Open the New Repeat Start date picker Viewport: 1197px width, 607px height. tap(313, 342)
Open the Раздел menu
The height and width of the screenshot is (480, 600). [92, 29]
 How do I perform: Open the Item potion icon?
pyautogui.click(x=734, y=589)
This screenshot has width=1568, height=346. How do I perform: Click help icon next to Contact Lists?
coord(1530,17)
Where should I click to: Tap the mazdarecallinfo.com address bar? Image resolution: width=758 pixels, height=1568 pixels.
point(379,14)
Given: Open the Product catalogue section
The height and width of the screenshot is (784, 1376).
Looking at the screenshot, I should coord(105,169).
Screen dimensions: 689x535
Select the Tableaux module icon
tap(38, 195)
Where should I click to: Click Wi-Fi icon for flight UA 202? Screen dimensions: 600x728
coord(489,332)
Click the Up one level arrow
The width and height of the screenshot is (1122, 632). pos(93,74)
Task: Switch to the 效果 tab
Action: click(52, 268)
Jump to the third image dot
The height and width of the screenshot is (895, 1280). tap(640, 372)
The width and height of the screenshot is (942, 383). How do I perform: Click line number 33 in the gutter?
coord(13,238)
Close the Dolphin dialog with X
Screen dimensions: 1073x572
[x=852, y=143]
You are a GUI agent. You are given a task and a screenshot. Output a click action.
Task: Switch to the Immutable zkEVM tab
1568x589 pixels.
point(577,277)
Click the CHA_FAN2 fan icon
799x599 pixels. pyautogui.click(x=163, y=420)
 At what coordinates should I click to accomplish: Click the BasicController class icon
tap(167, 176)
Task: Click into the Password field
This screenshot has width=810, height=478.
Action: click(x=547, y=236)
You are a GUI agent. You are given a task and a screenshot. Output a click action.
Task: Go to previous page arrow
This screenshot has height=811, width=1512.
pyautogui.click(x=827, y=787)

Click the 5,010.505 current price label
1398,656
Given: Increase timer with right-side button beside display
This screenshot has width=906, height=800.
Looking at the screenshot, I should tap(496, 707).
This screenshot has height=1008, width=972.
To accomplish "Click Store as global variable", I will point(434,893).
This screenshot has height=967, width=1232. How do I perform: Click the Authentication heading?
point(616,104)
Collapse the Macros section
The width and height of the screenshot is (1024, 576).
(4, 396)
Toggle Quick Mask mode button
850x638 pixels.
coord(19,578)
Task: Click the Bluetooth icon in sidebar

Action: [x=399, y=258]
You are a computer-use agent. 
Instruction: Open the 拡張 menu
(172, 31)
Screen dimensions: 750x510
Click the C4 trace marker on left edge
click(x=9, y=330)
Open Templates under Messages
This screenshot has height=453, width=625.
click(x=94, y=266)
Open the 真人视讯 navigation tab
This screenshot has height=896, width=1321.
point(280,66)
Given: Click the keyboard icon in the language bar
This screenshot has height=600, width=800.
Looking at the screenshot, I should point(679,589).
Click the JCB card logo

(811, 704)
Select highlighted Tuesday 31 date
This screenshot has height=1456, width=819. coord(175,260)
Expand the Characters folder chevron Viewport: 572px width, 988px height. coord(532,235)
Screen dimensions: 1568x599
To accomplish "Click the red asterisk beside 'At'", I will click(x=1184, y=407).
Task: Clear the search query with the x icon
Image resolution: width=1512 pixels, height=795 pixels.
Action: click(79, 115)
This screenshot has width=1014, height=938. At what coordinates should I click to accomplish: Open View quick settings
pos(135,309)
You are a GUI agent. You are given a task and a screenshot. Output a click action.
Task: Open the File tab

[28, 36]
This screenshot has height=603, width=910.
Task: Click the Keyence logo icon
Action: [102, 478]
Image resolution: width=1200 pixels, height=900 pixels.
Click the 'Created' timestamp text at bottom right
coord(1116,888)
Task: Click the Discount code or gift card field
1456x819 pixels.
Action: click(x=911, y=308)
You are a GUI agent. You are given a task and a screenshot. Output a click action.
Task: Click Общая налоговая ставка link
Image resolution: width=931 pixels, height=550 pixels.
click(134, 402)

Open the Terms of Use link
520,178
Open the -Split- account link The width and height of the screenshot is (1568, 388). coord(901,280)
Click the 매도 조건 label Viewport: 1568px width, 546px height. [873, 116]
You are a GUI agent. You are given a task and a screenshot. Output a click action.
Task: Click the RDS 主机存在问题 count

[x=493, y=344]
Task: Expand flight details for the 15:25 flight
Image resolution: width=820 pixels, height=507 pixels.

......

- Task directions -
Retype all of the records above word for word, with nothing added, dropped, or changed.

- Response for this exercise -
Open the New Repeat Start date picker Viewport: 1197px width, 607px height. tap(313, 342)
Open the Раздел menu
The height and width of the screenshot is (480, 600). [92, 29]
 How do I perform: Open the Item potion icon?
pyautogui.click(x=734, y=589)
This screenshot has width=1568, height=346. How do I perform: Click help icon next to Contact Lists?
coord(1530,17)
Where should I click to: Tap the mazdarecallinfo.com address bar? Image resolution: width=758 pixels, height=1568 pixels.
point(379,14)
Given: Open the Product catalogue section
The height and width of the screenshot is (784, 1376).
Looking at the screenshot, I should coord(105,169).
Screen dimensions: 689x535
Select the Tableaux module icon
tap(38, 195)
Where should I click to: Click Wi-Fi icon for flight UA 202? Screen dimensions: 600x728
coord(489,332)
Click the Up one level arrow
The width and height of the screenshot is (1122, 632). pos(93,74)
Task: Switch to the 效果 tab
Action: click(52, 268)
Jump to the third image dot
The height and width of the screenshot is (895, 1280). tap(640, 372)
The width and height of the screenshot is (942, 383). How do I perform: Click line number 33 in the gutter?
coord(13,238)
Close the Dolphin dialog with X
Screen dimensions: 1073x572
[x=852, y=143]
You are a GUI agent. You are given a task and a screenshot. Output a click action.
Task: Switch to the Immutable zkEVM tab
1568x589 pixels.
point(577,277)
Click the CHA_FAN2 fan icon
799x599 pixels. pyautogui.click(x=163, y=420)
 At what coordinates should I click to accomplish: Click the BasicController class icon
tap(167, 176)
Task: Click into the Password field
This screenshot has width=810, height=478.
Action: click(x=547, y=236)
You are a GUI agent. You are given a task and a screenshot. Output a click action.
Task: Go to previous page arrow
This screenshot has height=811, width=1512.
pyautogui.click(x=827, y=787)

Click the 5,010.505 current price label
1398,656
Given: Increase timer with right-side button beside display
This screenshot has width=906, height=800.
Looking at the screenshot, I should tap(496, 707).
This screenshot has height=1008, width=972.
To accomplish "Click Store as global variable", I will point(434,893).
This screenshot has height=967, width=1232. How do I perform: Click the Authentication heading?
point(616,104)
Collapse the Macros section
The width and height of the screenshot is (1024, 576).
(4, 396)
Toggle Quick Mask mode button
850x638 pixels.
coord(19,578)
Task: Click the Bluetooth icon in sidebar

Action: [x=399, y=258]
You are a computer-use agent. 
Instruction: Open the 拡張 menu
(172, 31)
Screen dimensions: 750x510
Click the C4 trace marker on left edge
click(x=9, y=330)
Open Templates under Messages
This screenshot has height=453, width=625.
click(x=94, y=266)
Open the 真人视讯 navigation tab
This screenshot has height=896, width=1321.
point(280,66)
Given: Click the keyboard icon in the language bar
This screenshot has height=600, width=800.
Looking at the screenshot, I should point(679,589).
Click the JCB card logo

(811, 704)
Select highlighted Tuesday 31 date
This screenshot has height=1456, width=819. coord(175,260)
Expand the Characters folder chevron Viewport: 572px width, 988px height. coord(532,235)
Screen dimensions: 1568x599
To accomplish "Click the red asterisk beside 'At'", I will click(x=1184, y=407).
Task: Clear the search query with the x icon
Image resolution: width=1512 pixels, height=795 pixels.
Action: click(79, 115)
This screenshot has width=1014, height=938. At what coordinates should I click to accomplish: Open View quick settings
pos(135,309)
You are a GUI agent. You are given a task and a screenshot. Output a click action.
Task: Open the File tab

[28, 36]
This screenshot has height=603, width=910.
Task: Click the Keyence logo icon
Action: [102, 478]
Image resolution: width=1200 pixels, height=900 pixels.
Click the 'Created' timestamp text at bottom right
coord(1116,888)
Task: Click the Discount code or gift card field
1456x819 pixels.
Action: click(x=911, y=308)
You are a GUI agent. You are given a task and a screenshot. Output a click action.
Task: Click Общая налоговая ставка link
Image resolution: width=931 pixels, height=550 pixels.
click(134, 402)

Open the Terms of Use link
520,178
Open the -Split- account link The width and height of the screenshot is (1568, 388). coord(901,280)
Click the 매도 조건 label Viewport: 1568px width, 546px height. [873, 116]
You are a GUI agent. You are given a task and a screenshot. Output a click action.
Task: Click the RDS 主机存在问题 count

[x=493, y=344]
Task: Expand flight details for the 15:25 flight
Image resolution: width=820 pixels, height=507 pixels.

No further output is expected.